* Brief
The expected answer is a bare count of the lines in the data below that contain "computer".

* Material provided
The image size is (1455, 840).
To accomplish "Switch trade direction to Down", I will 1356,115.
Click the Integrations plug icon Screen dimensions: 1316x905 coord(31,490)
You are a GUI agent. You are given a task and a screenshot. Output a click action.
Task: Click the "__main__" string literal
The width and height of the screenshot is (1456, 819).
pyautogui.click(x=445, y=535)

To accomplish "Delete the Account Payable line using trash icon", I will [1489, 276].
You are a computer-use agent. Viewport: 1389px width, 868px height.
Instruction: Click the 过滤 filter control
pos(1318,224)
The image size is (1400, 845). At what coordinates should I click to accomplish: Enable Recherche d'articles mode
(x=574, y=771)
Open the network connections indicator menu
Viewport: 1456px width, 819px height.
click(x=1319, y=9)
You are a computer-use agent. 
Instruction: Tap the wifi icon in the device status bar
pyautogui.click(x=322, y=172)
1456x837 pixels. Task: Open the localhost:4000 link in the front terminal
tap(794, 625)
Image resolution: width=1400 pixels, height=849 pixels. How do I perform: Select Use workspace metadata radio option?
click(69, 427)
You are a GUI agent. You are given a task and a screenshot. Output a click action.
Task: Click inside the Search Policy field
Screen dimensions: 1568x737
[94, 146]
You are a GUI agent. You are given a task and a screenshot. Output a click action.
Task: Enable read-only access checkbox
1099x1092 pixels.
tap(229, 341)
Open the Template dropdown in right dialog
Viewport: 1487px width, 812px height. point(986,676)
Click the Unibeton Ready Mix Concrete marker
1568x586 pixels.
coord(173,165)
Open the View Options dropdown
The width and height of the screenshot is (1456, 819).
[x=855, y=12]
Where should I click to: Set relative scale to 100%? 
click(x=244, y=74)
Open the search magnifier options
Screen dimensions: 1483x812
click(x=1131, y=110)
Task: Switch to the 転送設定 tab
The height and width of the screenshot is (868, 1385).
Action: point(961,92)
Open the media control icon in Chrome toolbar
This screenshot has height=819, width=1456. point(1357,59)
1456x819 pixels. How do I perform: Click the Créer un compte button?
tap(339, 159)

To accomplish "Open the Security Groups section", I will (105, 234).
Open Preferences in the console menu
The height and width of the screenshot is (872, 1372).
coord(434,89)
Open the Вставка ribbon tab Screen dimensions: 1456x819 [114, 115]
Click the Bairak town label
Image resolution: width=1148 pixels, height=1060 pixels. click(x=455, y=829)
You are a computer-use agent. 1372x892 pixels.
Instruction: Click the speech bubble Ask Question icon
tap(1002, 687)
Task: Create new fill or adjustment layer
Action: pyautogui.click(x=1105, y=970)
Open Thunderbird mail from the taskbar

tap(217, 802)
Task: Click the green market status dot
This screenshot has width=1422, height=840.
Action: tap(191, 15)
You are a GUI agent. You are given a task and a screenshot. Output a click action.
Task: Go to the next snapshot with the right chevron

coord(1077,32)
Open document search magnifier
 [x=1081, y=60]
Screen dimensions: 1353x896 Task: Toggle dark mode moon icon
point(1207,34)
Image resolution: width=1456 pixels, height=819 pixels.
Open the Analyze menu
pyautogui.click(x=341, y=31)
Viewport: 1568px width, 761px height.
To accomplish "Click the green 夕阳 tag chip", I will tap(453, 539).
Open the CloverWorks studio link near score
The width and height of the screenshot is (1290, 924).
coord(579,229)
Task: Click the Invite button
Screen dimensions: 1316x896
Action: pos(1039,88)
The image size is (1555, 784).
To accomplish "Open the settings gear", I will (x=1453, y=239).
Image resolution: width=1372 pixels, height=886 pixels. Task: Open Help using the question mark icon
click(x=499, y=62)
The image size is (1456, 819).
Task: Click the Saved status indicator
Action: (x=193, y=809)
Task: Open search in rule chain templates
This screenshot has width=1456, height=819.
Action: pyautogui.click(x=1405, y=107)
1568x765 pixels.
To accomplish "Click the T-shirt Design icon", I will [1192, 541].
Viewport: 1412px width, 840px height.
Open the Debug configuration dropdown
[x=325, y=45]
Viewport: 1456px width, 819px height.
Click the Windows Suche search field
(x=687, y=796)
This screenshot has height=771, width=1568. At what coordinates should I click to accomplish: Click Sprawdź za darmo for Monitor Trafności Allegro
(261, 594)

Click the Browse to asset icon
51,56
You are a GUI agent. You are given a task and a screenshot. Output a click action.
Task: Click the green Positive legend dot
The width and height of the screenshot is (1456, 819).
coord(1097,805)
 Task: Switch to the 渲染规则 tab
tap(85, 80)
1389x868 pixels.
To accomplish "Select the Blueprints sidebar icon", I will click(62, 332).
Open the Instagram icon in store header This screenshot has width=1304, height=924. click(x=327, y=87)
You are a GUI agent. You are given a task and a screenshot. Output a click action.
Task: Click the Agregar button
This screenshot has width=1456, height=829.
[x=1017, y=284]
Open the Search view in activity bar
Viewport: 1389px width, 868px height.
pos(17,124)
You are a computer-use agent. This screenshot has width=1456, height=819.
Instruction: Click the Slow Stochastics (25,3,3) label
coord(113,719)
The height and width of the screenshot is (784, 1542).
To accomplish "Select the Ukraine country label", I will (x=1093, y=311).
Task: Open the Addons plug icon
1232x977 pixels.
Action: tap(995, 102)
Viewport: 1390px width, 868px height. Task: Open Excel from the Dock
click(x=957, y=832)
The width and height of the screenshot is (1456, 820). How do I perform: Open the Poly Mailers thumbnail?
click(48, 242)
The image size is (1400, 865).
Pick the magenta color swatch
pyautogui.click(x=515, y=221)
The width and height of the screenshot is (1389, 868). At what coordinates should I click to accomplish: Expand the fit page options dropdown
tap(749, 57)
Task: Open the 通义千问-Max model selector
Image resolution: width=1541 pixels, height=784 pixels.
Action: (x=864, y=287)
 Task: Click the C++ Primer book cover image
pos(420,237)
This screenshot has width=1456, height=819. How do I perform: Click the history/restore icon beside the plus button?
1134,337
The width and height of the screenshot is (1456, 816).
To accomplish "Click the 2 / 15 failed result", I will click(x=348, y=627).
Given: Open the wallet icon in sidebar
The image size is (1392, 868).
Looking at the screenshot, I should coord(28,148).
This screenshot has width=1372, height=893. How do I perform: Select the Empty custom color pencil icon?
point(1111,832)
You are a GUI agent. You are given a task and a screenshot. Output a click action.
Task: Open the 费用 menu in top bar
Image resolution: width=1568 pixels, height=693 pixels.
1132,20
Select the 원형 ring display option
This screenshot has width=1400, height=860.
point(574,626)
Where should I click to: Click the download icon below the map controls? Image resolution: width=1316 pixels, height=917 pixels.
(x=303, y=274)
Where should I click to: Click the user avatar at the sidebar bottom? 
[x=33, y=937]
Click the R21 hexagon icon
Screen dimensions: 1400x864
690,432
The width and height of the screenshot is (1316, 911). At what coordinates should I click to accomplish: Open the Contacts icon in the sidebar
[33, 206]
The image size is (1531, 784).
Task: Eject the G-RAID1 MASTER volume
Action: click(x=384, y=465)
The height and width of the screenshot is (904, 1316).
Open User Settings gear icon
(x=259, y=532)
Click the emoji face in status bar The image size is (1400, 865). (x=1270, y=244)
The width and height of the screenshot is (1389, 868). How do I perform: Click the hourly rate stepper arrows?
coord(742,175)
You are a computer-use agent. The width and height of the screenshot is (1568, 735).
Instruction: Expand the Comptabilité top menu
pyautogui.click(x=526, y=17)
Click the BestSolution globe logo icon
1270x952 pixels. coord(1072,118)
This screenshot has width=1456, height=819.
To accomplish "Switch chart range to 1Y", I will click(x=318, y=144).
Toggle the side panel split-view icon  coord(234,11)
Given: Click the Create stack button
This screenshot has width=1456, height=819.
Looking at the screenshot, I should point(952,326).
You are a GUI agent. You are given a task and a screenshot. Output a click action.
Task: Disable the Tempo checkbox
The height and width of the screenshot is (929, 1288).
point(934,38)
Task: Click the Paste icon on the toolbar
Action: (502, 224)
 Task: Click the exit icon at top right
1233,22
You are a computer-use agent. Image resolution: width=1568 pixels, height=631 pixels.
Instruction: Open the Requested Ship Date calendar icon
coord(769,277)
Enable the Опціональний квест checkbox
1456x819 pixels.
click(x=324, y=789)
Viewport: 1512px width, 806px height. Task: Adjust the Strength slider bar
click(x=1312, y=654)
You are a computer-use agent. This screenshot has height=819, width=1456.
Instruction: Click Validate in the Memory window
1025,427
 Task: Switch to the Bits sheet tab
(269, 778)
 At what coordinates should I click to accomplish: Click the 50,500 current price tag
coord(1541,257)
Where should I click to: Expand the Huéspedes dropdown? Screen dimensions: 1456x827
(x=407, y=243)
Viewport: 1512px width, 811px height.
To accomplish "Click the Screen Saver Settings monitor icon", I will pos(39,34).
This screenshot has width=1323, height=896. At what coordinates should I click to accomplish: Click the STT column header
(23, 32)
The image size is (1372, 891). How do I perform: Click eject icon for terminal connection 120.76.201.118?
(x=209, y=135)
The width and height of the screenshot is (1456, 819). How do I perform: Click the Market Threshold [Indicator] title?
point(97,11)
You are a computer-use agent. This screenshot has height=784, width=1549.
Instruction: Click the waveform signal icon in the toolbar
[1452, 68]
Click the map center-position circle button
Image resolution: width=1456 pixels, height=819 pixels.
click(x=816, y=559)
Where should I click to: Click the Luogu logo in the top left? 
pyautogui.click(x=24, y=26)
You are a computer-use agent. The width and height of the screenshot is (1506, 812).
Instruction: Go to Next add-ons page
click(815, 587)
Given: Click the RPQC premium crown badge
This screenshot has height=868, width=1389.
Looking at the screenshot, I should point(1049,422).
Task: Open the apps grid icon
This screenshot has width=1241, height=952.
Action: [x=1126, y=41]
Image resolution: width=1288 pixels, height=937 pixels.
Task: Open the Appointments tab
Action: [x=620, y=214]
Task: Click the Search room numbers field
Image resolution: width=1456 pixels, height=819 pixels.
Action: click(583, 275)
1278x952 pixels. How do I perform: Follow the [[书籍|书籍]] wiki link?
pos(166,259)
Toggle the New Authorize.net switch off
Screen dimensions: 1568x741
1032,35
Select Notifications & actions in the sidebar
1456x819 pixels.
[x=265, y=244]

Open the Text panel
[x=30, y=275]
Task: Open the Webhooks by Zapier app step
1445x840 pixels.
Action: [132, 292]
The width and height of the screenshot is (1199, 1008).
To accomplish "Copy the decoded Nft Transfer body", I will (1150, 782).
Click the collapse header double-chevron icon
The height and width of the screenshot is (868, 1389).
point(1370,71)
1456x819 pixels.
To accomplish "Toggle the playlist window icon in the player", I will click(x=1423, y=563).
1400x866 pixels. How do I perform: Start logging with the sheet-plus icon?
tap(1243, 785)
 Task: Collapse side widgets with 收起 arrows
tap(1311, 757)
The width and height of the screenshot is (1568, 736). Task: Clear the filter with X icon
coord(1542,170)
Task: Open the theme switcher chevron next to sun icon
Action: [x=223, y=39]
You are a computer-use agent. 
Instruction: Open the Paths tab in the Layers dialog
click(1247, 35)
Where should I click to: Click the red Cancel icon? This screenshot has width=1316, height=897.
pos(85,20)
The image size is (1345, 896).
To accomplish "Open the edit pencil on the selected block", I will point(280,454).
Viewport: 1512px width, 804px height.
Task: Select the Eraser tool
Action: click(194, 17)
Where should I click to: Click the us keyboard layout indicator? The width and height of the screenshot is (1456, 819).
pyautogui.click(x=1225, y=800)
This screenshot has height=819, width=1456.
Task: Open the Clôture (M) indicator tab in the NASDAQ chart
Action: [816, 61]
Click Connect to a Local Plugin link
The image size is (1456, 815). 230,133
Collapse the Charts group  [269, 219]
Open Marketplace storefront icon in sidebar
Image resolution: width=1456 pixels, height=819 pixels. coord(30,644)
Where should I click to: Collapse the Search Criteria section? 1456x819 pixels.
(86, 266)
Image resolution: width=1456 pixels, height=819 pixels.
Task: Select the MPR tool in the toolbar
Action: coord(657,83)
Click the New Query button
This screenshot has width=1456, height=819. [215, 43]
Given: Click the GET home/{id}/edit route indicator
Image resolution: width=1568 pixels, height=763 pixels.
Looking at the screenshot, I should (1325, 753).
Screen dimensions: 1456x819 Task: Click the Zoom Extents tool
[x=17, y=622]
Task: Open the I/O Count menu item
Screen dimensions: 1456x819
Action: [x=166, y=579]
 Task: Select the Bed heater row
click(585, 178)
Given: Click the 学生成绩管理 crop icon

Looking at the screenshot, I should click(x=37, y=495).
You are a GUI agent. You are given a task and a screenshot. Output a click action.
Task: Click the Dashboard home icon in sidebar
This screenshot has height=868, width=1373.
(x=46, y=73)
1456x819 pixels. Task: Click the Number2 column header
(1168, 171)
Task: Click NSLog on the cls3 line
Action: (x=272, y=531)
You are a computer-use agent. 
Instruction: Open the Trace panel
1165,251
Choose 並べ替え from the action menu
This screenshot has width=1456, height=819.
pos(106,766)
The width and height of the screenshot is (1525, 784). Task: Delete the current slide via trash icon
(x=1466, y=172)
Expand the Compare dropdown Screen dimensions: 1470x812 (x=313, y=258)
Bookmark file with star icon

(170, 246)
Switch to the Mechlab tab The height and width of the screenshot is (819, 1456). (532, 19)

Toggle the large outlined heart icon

* Result of the exercise
11